The end of the ‘permissive consensus’ towards the EU started with the debate surrounding the Maastricht Treaty. Since that time, various parties and movements have used the rejection of the EU as one of their defining features. More recently, they have become more mainstream in the political landscape. Indeed, eurosceptic parties obtained about 30% of the votes in the last European elections and have increasingly become contenders among the centre-left and the centre-right.

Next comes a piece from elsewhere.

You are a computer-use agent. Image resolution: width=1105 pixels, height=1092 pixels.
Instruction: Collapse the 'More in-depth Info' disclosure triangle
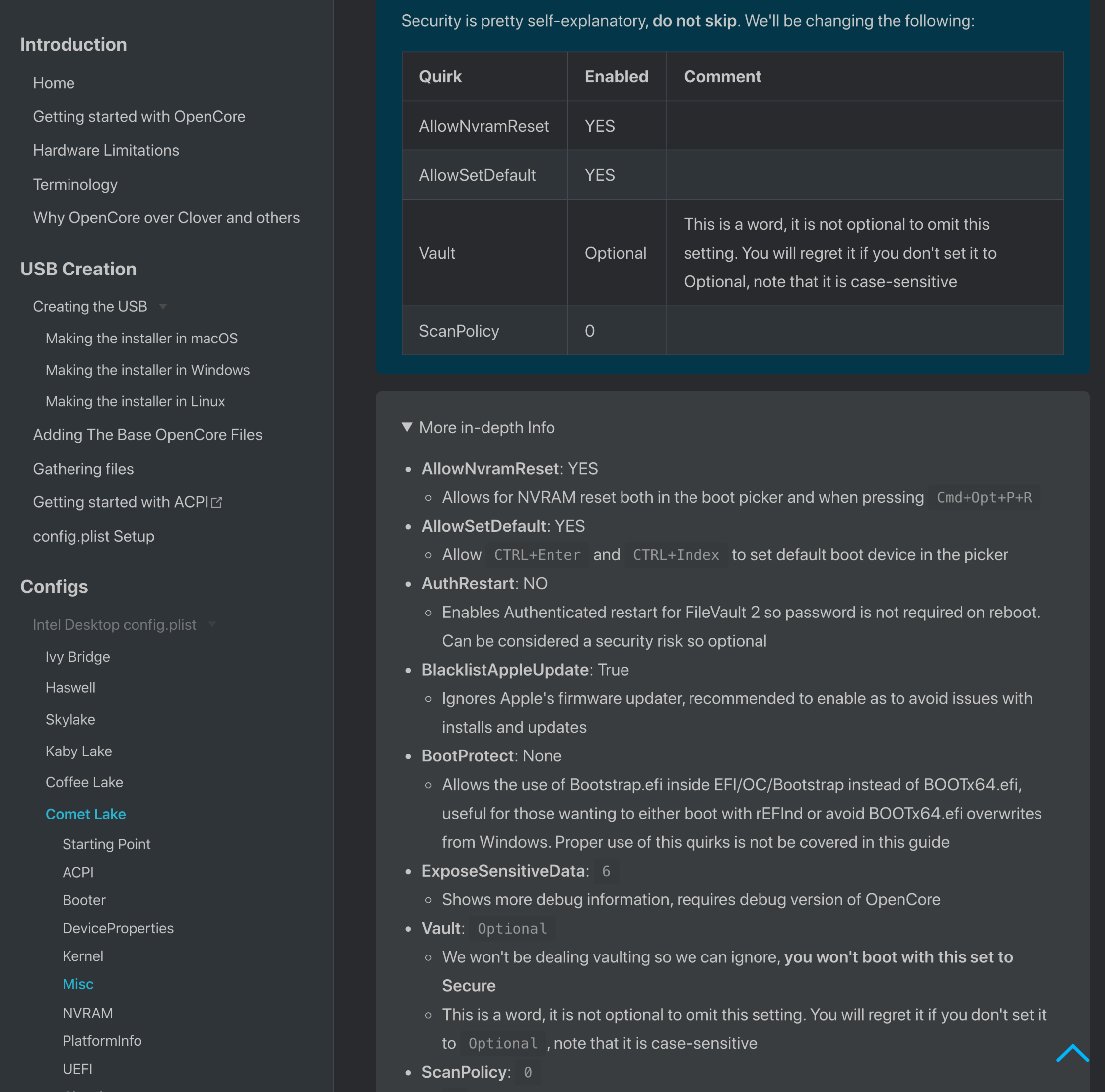click(407, 427)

There is another reason why it is a mistake to maintain that euroscepticism is a purely British phenomenon: such an assumption tends to blur the important ideological differences between left-wing and right-wing anti-EU positions. While there is no coherent and audible form of left-wing euroscepticism in the United Kingdom, this is not the case in other member states; it suffices to read the arguments expressed by actors such as Podemos, Syriza, Die Linke, or the Front de Gauche to realise that euroscepticism cannot be grasped as a purely national phenomenon either in its content or in its causes. And indeed, the causal factors explaining the rise of Euroscepticism are deep and structural. They are also linked to the state of the EU itself.

Looking at the general picture: national sovereignty undermined

Decades of partial Europeanisation in an increasing number of fields have critically undermined national sovereignty. The cultural dimension of state sovereignty – national identity – is certainly alive and well, but the exercise of sovereign powers by national governments has increasingly become an illusion because of the way European integration has started affecting numerous core policy areas. This analysis has applied to the macro-economic field, the implementation of social and taxation standards, the control of borders, security policies and of course the decision-making process.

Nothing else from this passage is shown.